So what kind of offense does Shurmur bring to New York? Like Matt Nagy, Shurmur is a branch of the Andy Reid coaching tree. Shurmur runs a west coast based offense that spreads the ball around but also mixes in some deep shots. (You know, like this one to Stefon Diggs in a certain playoff game.) One of the criticisms of Ben McAdoo is that his offense became far too predictable. Shurmur showed a great ability to mix things up, so it will be interesting to see how his offense translates for the Giants.
He hired Mike Shula as both the offensive coordinator and QB coach. Shula spent the past few seasons as the OC in Carolina, but his role is expected to be different for the Giants. He will be more responsible for game planning and the overall offensive strategy as Shurmur will be calling the plays. Shula will also likely be tasked with grooming a replacement for Eli Manning, whoever that might be.
The Giants have a bit of a mess in the running game, and they also brought in a new offensive line coach to try to help out there. Hal Hunter last coached the Cleveland offensive line during the 2016 season. He also worked with the Colts from 2013-2015. The issue here, however, is that the offensive line in Cleveland wasn’t very good in 2016. They were ranked 32nd in pass protection and 28th in adjusted line yards. (Hat tip to Football Outsiders.) They also gave up a frightening 66 sacks. Hopefully, he has better luck in New York.
I don’t expect they will be benching Eli Manning in New York again anytime soon, but I do expect they draft his eventual successor. I don’t know if Davis Webb has any starter potential or not, but I know it’s hard to find anyone excited about him. But then again, Shurmur did pretty well regardless of who the signal-caller was in Minnesota, so maybe they can do something with Webb.
When it comes to running back, I just don’t know.
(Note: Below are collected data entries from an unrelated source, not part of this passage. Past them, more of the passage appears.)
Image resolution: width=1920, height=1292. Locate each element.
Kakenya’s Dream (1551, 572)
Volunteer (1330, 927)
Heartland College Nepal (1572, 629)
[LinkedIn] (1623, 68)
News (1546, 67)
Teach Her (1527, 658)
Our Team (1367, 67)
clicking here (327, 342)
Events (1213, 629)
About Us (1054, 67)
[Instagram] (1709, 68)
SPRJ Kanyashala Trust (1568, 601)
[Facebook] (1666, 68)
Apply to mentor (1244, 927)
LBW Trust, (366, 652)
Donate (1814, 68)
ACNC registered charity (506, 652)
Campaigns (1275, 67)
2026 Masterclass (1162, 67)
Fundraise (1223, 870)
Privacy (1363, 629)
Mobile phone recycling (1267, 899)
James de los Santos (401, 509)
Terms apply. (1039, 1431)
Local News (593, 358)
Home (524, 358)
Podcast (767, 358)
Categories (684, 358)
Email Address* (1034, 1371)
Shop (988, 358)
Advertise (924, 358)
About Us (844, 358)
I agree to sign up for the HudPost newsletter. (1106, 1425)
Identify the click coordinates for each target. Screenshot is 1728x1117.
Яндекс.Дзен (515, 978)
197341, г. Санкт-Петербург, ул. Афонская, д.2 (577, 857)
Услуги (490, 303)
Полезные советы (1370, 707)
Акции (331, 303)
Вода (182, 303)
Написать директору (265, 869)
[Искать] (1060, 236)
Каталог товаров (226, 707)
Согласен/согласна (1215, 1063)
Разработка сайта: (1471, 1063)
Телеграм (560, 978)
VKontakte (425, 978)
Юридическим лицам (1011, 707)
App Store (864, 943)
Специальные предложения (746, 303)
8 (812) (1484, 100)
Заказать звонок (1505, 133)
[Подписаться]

But again, Shurmur had a somewhat similar situation in Minnesota after Dalvin Cook went down. He started a hodgepodge of running backs but had success with them, unlike the players in New York. I just don’t know if the answer is on the roster. I can’t get excited about Orleans Darkwa, and Paul Perkins proved absolutely nothing. But perhaps some of this can be blamed on a predictable offense and poor offensive line play. I suppose if I had hopes for anyone in New York, it would be Wayne Gallman, but nothing gets me that interested.
One of the big reasons for the Giants’ collapse last season was the loss of Odell Beckham. Now he gets to ply his skills in a brand new scheme. I’m sure Shurmur and Shula will find a myriad of ways to use OBJ. I could also see Sterling Shepard flourish in this system, and his skill set is made for a west coast offense. I expect Shepard to be the Adam Thielen in this offense. Now you can’t get OBJ unless you’re willing to sell the farm, but Shepard might be someone you can.
I really like the idea of Evan Engram under Shurmur/Shula as well. It’s not that I saw a lot from the tight end in Minnesota, but Shurmur didn’t have a weapon like Engram to use, either. I could very well be wrong about Shepard, and Engram ends up with the Thielen targets for the Giants. I’d love to have Engram, but again I don’t know if he can be had.
The Bottom Line
There is certainly reason for excitement in New York. McAdoo started out pretty well, but the fans and owners quickly soured on him. Shurmur did an awful lot with Keenum and crew last season, and I’m excited to see how well his offense can perform with one of the best receivers in football at his disposal, a veteran Super Bowl winning QB, and an electric young tight end. Things could be very interesting for that offense in 2018. The only hangup is it’s awfully hard to buy OBJ or Engram currently without overpaying.